Just being right there, being able to be on the sidelines for all those different sports. But probably traveling was by far the coolest thing I got to do. It was cool because it allowed me to go to places that I would have never been able to go to. I got to go to Salt Lake City [for the NCAA Tournament], San Diego for the for the Holiday Bowl, Atlanta and other schools that I’ve never been to before, like Maryland and Rutgers.
What’s one element of the job that might surprise people?
There is a lot of planning and strategizing, especially for away games and home games, too, when we’re playing opposing teams with rowdy fans. We always want to make sure we have at least one person with the mascot because opposing fans like to get really rowdy with the mascot. We had an incident at Michigan, this was before my time, but when the teams were leaving the stadium and a fan leaned over and ripped the mascot head off. It messed up our mascots neck, and he had to go to the ER and everything.
Also, people really love to grope the mascot and spank or grab your butt. So, there is some really weird stuff you have to deal with.
You also have to get creative on where to change after games because we don’t get to use the locker room or shower after games.
Do you ever get injured when acting as Willie?

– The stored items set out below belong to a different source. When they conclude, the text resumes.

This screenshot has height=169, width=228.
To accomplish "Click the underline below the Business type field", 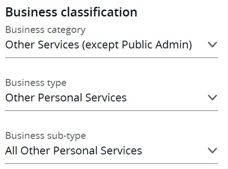I will [111, 111].
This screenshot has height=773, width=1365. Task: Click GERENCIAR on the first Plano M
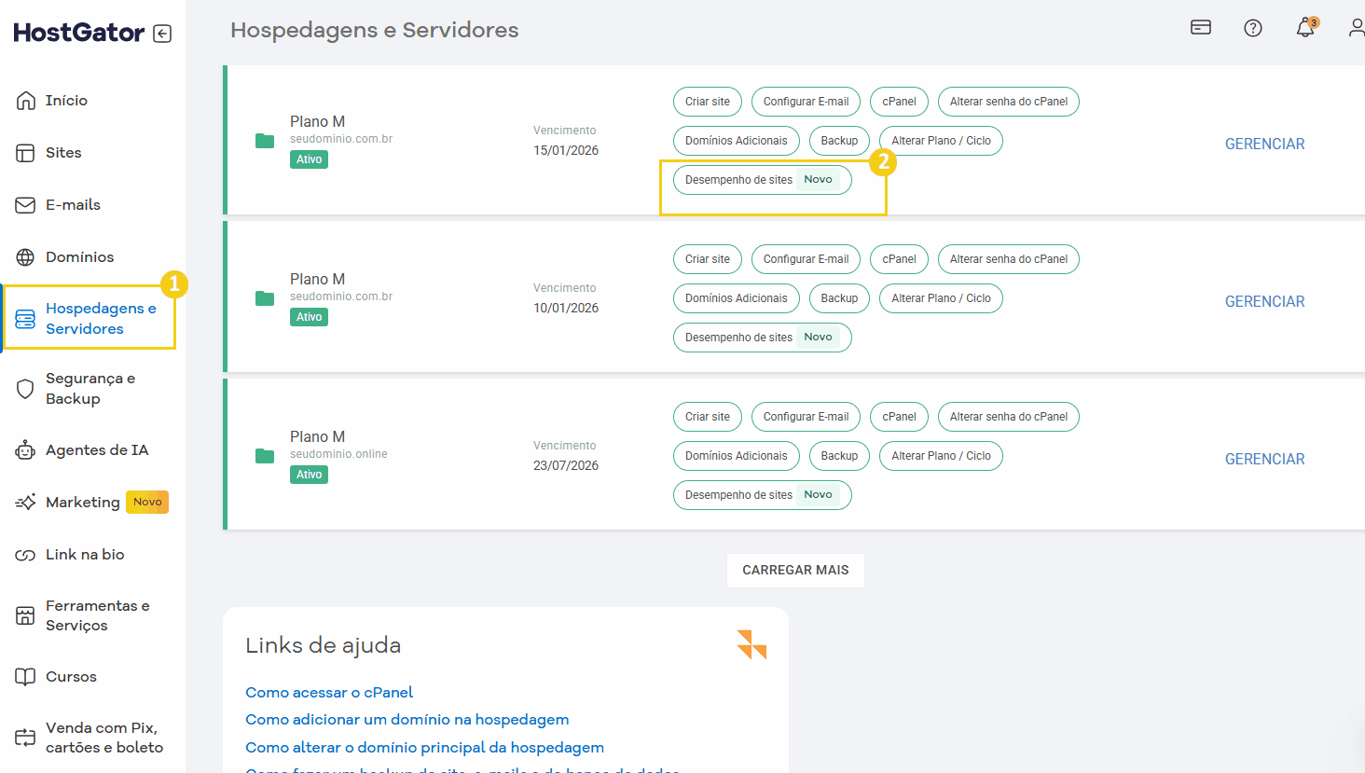[1264, 144]
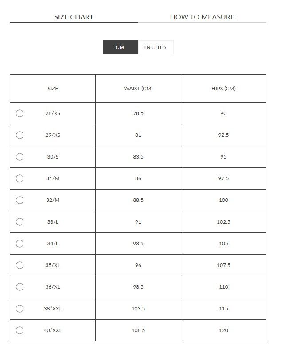Click the 108.5 waist value cell
Viewport: 304px width, 356px height.
(x=138, y=330)
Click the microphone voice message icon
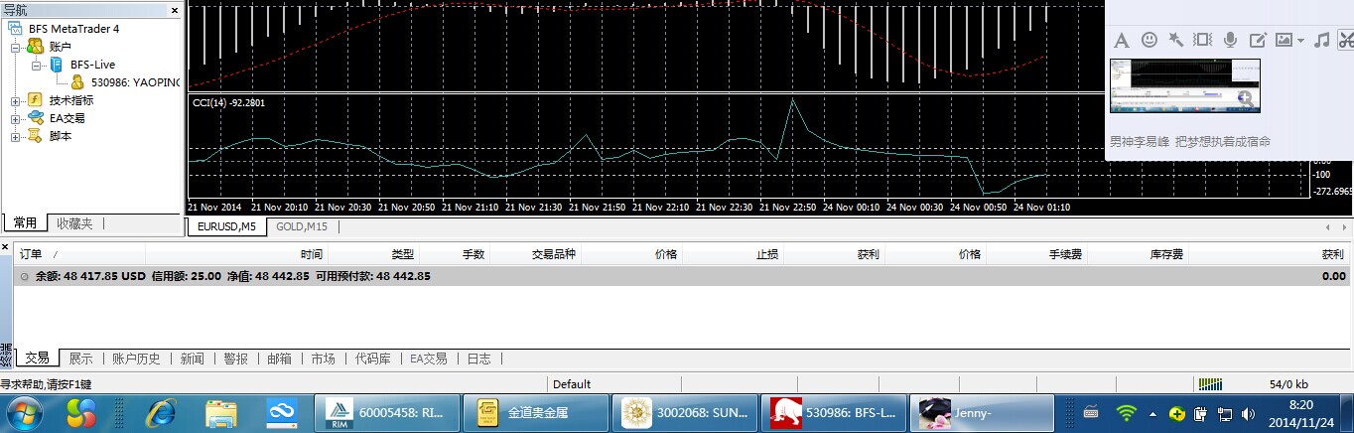This screenshot has height=433, width=1354. [1230, 40]
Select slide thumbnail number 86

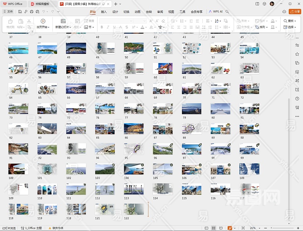[x=134, y=129]
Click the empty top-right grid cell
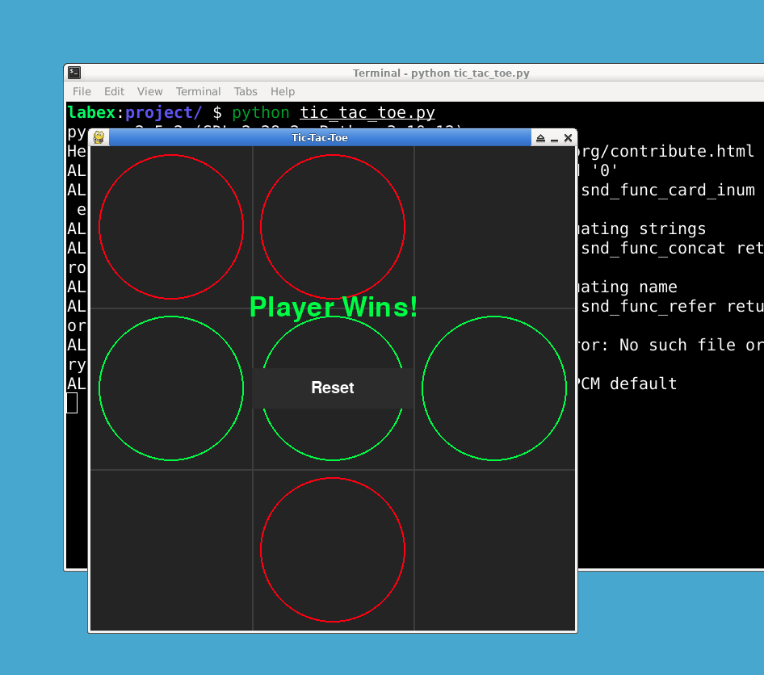This screenshot has width=764, height=675. tap(495, 226)
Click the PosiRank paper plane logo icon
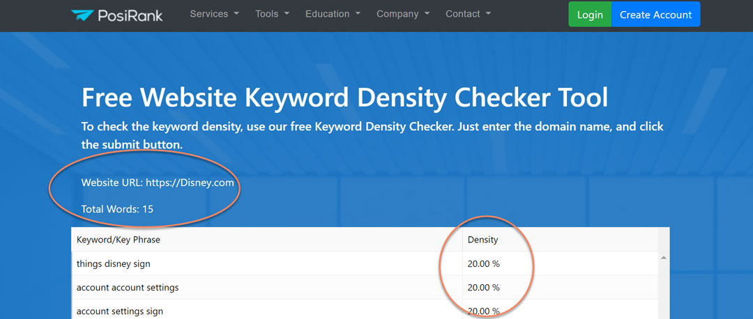The width and height of the screenshot is (753, 319). [83, 15]
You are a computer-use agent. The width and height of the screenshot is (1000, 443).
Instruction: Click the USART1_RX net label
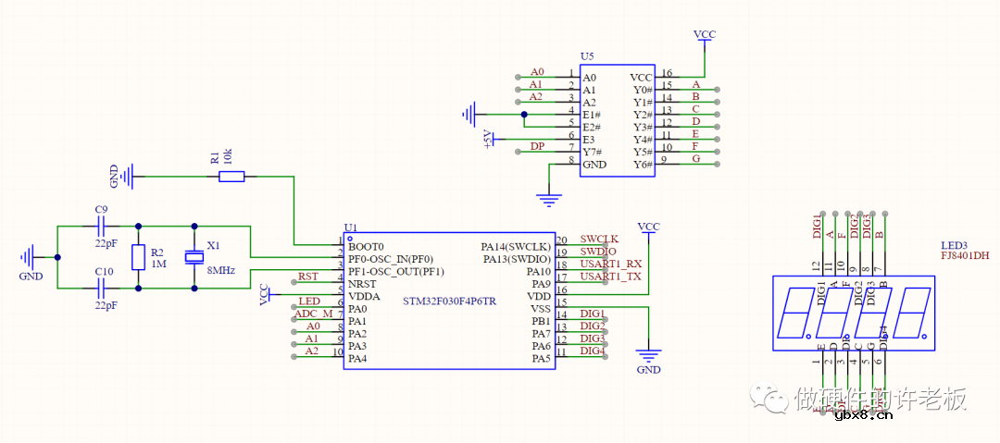[x=610, y=265]
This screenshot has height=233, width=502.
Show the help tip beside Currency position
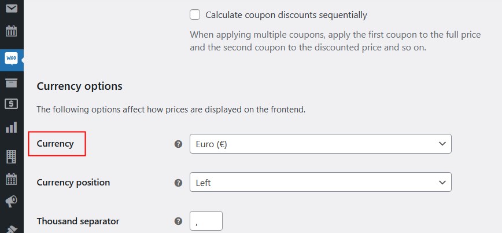pos(178,183)
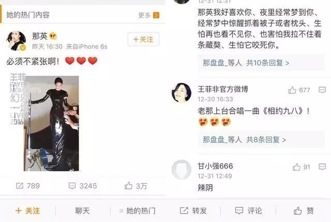Open the comments icon showing 3245
The width and height of the screenshot is (331, 222).
83,186
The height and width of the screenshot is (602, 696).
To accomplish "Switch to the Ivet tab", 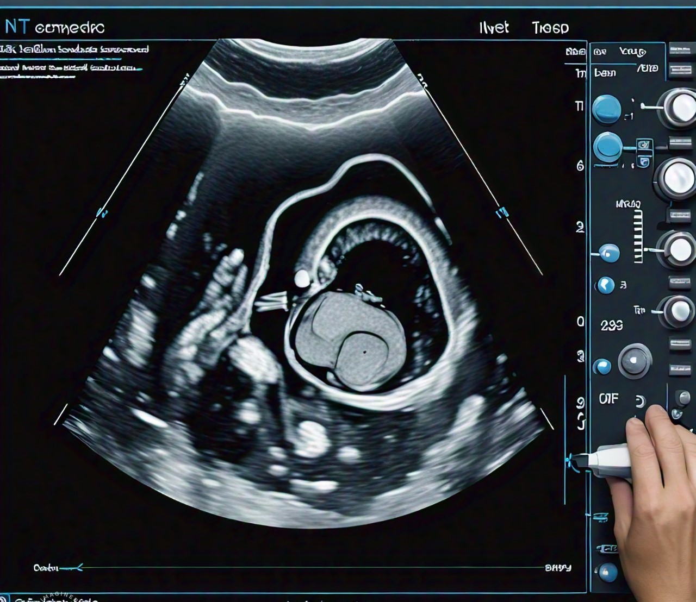I will [494, 28].
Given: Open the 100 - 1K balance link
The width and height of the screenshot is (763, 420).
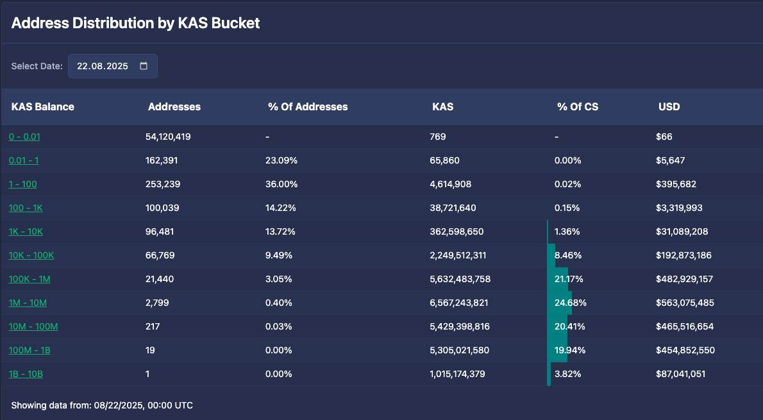Looking at the screenshot, I should (x=26, y=208).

I did during practice. We were doing shoulder stands, and someone was standing on top of my shoulders. We were trying to time a dismount and he jumped off too early, and I threw my back out. For two months I had a problem with my back. I was still able to perform, it just really hurt.
Would you do it again if you had the opportunity?
Yes. I would totally do it again and try out my freshman year if I had known about it. It was one of the most fun things I have ever done and by far the best thing about my college experience. My closest friends are the people I met through cheerleading and Willie. I wouldn’t change it for the world.
Do you enjoy Northwestern sporting events more when acting as Willie or a regular student?
I enjoy sporting events more as Willie because you get exclusive access, and you get to be a part of the game in a way. As Willie, you’re part of the gameday experience. Plus, [as Willie] you feel like a celebrity, everyone wants to high-five you, take a picture with you, interact with you. As a fan, you don’t get that same experience.
What was the most memorable experience as Willie?
My favorite thing to do was always the team run-on for football games. I loved when Willie ran out with the “N” flag. During football games I worked every first half for football just so I could run the flag onto the field. Then, after every touchdown, I’d run the flag.
What’s one thing about the experience you know now that you wish you knew before you started?
I wish I would’ve known that I would have become part of a family that would change me for the better. My coach, the cheerleaders and the other Willies have helped me grow in so many ways. It is so gratifying to be a part of something bigger than yourself, and there is nothing better than representing the school you love with so much pride and passion. And, “mascotting” allowed me to do that.
The following interview has been edited and condensed.